[Dataset records]
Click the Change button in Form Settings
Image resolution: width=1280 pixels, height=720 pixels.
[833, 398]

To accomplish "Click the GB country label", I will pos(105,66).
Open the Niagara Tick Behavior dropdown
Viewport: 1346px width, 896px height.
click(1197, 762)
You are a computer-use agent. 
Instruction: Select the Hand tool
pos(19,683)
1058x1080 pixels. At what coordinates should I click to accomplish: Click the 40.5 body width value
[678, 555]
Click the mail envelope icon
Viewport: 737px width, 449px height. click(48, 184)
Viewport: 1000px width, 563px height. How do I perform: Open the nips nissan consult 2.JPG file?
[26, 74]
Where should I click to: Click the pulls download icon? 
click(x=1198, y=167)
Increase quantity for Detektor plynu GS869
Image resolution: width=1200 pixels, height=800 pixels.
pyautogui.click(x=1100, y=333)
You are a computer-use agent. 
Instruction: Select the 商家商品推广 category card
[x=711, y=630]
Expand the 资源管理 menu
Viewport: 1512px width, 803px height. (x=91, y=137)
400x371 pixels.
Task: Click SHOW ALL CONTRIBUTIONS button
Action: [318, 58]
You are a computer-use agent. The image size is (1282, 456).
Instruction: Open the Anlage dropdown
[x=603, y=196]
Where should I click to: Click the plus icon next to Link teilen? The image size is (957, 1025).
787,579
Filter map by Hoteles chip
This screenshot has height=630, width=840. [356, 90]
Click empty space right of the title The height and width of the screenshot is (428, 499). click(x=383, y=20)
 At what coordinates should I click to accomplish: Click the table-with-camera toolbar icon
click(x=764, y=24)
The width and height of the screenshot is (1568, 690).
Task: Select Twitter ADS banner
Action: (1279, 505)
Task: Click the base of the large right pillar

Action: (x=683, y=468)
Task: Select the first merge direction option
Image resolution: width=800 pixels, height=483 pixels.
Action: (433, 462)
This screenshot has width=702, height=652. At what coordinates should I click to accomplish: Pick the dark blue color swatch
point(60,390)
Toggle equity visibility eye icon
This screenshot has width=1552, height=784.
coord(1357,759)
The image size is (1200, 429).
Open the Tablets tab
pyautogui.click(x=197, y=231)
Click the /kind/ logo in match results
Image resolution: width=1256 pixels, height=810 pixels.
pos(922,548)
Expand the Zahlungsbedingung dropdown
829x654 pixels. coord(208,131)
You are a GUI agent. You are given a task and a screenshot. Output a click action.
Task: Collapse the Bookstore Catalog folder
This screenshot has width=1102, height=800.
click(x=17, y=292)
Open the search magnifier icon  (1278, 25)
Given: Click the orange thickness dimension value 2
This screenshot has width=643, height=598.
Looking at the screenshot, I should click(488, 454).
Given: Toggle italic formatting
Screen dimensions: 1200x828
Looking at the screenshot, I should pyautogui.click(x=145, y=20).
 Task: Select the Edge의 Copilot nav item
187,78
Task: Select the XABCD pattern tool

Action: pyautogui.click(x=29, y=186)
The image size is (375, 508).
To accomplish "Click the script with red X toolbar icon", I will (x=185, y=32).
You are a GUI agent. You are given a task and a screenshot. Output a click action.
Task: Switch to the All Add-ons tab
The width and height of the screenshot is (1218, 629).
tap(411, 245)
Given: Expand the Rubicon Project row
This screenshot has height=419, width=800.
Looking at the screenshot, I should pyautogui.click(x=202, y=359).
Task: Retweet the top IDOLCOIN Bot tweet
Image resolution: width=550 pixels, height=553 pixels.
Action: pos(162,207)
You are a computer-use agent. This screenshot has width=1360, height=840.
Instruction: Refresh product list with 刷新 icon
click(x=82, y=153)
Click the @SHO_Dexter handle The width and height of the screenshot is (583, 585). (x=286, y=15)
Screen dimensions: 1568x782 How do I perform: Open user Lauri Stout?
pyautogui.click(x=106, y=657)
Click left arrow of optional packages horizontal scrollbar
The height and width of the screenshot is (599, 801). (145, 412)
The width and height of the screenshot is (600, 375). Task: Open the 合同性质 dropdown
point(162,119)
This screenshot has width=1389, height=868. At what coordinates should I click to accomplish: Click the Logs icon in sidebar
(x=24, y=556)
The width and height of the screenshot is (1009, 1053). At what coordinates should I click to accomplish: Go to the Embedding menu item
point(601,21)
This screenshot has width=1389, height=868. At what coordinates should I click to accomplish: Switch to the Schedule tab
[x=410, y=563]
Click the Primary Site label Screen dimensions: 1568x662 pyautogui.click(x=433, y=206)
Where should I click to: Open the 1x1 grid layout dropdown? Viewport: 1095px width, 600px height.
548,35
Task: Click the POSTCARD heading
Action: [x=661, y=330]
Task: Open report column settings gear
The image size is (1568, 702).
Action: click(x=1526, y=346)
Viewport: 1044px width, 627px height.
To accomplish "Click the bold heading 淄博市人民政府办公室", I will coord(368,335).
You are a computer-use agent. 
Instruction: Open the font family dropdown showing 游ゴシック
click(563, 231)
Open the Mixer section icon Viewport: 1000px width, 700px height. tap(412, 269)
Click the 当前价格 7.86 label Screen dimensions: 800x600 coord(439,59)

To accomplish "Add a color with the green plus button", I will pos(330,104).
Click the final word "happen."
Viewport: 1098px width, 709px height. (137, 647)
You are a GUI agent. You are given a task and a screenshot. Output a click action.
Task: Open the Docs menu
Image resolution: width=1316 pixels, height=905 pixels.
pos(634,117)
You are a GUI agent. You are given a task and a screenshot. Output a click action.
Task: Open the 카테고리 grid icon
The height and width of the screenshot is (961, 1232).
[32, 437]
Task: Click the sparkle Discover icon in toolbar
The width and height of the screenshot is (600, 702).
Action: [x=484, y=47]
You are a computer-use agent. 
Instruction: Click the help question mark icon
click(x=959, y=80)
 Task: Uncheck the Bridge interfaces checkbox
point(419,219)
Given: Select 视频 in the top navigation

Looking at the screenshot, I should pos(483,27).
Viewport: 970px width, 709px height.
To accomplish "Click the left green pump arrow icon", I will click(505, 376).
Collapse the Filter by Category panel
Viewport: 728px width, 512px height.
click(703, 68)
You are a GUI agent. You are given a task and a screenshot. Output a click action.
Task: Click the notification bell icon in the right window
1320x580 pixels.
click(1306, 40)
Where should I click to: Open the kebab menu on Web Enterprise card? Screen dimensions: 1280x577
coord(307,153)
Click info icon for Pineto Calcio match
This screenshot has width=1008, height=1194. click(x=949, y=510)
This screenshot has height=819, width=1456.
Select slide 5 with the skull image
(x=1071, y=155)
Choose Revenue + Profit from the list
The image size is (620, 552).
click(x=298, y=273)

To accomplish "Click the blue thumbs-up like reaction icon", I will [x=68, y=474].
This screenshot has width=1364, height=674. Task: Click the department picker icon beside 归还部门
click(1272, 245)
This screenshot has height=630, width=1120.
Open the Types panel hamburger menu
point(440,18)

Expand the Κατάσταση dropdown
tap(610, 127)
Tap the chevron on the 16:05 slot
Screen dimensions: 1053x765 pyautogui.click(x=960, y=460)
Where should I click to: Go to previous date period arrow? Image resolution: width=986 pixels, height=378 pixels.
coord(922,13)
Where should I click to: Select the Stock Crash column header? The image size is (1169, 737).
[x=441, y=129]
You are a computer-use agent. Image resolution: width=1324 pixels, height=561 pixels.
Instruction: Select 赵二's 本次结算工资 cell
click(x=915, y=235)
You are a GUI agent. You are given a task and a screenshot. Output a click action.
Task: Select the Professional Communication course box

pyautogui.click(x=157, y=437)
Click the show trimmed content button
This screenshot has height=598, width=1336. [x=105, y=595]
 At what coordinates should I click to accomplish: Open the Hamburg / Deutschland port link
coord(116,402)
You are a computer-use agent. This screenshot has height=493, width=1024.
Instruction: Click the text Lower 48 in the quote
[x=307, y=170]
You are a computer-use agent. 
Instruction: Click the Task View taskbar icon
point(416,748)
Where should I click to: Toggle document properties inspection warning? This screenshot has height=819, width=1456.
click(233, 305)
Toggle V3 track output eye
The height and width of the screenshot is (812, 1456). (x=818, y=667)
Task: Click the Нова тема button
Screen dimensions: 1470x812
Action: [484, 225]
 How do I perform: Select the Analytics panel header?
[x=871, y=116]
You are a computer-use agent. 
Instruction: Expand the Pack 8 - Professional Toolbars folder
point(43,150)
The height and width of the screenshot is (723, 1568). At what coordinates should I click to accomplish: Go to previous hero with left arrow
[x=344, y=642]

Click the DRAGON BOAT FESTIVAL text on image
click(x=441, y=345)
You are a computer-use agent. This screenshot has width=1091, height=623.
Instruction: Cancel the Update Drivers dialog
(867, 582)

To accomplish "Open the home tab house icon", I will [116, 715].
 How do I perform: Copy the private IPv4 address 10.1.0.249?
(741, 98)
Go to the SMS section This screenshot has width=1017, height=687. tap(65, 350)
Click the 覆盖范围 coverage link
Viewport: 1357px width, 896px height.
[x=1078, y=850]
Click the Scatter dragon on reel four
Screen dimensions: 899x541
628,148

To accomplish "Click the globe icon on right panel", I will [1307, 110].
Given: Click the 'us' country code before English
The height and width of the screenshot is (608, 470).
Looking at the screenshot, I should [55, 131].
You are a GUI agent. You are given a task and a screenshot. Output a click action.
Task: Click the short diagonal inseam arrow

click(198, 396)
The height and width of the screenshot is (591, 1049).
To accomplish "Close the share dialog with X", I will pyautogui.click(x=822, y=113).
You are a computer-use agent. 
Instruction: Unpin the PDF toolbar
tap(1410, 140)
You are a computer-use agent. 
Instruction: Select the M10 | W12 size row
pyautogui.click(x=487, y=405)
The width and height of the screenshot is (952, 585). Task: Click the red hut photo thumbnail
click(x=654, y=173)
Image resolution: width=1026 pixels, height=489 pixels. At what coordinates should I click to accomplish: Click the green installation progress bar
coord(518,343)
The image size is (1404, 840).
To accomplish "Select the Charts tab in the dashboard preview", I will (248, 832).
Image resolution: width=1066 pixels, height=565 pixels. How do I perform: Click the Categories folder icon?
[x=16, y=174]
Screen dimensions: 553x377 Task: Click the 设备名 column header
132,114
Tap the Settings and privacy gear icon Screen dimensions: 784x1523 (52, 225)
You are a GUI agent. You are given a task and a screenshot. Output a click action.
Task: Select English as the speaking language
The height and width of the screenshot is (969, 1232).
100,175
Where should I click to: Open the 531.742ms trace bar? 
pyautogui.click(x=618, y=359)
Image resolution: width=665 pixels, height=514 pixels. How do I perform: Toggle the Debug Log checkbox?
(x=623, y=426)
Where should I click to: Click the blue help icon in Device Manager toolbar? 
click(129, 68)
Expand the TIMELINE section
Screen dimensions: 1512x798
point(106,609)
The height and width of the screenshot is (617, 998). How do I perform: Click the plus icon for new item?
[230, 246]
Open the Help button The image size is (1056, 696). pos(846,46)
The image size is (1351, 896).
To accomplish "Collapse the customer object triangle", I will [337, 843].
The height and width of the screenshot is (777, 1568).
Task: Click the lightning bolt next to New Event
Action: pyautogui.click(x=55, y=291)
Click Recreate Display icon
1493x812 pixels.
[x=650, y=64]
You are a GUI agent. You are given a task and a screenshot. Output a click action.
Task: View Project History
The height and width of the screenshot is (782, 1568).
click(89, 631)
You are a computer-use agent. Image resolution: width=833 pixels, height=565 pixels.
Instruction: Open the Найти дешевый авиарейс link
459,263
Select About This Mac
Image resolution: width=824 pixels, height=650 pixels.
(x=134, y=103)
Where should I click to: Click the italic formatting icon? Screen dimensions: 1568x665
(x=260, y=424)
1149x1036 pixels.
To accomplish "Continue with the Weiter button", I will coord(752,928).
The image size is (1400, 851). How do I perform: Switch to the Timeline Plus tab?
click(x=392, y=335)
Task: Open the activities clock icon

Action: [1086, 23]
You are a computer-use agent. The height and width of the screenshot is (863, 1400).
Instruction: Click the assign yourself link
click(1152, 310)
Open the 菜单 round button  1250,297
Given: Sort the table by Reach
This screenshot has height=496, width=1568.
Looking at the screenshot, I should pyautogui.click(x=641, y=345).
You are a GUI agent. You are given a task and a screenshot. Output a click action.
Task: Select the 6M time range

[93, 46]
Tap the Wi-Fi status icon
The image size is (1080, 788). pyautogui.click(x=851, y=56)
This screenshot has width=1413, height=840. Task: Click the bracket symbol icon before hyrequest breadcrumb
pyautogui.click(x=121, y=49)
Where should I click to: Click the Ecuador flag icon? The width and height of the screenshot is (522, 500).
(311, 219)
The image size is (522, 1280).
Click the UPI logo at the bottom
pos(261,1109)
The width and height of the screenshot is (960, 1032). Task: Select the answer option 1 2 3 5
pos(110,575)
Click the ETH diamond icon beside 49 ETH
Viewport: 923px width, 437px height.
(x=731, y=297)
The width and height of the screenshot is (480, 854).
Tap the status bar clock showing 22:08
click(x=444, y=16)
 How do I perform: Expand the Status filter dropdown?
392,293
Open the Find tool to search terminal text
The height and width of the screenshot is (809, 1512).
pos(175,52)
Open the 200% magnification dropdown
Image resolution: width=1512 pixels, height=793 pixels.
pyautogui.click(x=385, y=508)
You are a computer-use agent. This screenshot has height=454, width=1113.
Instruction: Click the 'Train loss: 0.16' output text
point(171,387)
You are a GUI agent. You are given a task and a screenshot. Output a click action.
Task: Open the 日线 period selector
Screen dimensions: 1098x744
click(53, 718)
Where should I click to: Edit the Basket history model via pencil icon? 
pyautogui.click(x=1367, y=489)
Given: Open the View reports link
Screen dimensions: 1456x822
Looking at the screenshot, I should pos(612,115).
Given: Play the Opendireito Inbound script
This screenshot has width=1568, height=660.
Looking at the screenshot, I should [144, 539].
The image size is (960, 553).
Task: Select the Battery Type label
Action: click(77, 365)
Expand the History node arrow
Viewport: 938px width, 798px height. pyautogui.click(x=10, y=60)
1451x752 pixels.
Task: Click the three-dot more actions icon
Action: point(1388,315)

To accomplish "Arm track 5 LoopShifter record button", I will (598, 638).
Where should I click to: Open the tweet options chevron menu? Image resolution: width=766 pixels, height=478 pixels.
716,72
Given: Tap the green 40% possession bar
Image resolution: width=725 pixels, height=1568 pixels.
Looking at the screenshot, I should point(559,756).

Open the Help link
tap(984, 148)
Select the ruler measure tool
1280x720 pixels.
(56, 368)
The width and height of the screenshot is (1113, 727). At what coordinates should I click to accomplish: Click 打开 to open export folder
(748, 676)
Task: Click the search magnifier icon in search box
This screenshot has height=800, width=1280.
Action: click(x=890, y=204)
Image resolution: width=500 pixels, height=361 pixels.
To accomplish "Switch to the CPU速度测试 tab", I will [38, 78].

Exercise ->
Please locate each line in the material above that contains the string "color", treating uppercase and lowercase as different, and copy every such line out.

Solution to the problem ->
This screenshot has width=702, height=652. At what coordinates should I click to accomplish: Pick the dark blue color swatch
To accomplish "Add a color with the green plus button", I will pos(330,104).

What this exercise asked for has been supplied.